Many of my posts are intended to clear up common mistakes that people make when they speak and write English. This probably raises a number of questions. First, who am I to say what’s right and what’s wrong? Second, how do I choose these “common mistakes” anyway? Third, if these mistakes are so common, don’t they represent English as it is written and spoken today?

First, I never write this stuff off the top of my head. Before writing a linguistic opinion, I consult a number of sources. One of my favorites is the Gregg Reference Manual:  A Manual of Style, Grammar, Usage, and Formatting. I like this source because it is so complete. Whenever I’m seeking information about a certain issue, I find that it’s almost always thoroughly discussed. I also look at the editorial guidelines of The Johns Hopkins University. If the university’s opinion isn’t the same as Gregg’s, the university wins. Finally, I do a sanity check to make sure that the opinion I’m giving seems to be mainstream and isn’t just some bee in my bonnet.

Second, I choose my topics from actual mistakes made by university employees. Perhaps some of you may think that some of the basic mistakes I write about couldn’t happen in a leading place of learning like Johns Hopkins. Please be assured that they do. I draw my material only from the spoken and written words of university employees.

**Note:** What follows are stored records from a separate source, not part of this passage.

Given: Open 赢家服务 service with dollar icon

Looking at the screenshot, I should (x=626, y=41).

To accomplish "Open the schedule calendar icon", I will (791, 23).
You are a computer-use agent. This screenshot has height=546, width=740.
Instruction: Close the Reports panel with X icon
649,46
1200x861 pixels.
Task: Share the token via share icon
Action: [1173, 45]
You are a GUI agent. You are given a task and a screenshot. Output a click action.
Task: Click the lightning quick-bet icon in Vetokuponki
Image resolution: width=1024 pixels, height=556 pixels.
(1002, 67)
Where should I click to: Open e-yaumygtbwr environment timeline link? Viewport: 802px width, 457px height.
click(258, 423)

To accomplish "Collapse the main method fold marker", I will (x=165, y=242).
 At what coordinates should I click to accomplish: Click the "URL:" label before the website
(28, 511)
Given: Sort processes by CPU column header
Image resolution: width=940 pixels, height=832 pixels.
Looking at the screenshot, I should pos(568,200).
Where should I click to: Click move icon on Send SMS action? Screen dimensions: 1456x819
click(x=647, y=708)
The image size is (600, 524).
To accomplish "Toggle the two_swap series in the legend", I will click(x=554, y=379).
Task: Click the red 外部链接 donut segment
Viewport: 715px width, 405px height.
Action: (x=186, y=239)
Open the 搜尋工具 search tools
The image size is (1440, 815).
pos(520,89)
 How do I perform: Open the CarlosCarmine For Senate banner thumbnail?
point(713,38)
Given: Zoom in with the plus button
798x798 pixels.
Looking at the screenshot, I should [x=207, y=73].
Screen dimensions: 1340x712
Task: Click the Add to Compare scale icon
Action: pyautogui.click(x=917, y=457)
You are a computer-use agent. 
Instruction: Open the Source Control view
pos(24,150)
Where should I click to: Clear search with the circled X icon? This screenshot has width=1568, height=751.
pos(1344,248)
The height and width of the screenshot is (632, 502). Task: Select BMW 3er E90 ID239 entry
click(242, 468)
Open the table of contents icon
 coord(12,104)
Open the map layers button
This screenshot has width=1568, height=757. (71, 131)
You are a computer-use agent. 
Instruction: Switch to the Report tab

The last question is probably the most interesting one. A perspective on this question leads to the distinction between prescriptive and descriptive grammar. Prescriptive grammar aims to tell people what is correct, and descriptive grammar aims to provide information about how people actually use language. If you ask anyone who has studied linguistics, you will find that descriptive grammar is the topic of interest to a trained linguist. However, if you don’t conform to what the prescriptivists believe to be correct, your work will quickly become discredited. In other words, people will conclude that you’re an idiot and won’t listen to your opinion, won’t promote you, and may not even consider you for employment. That’s why it’s important to conform.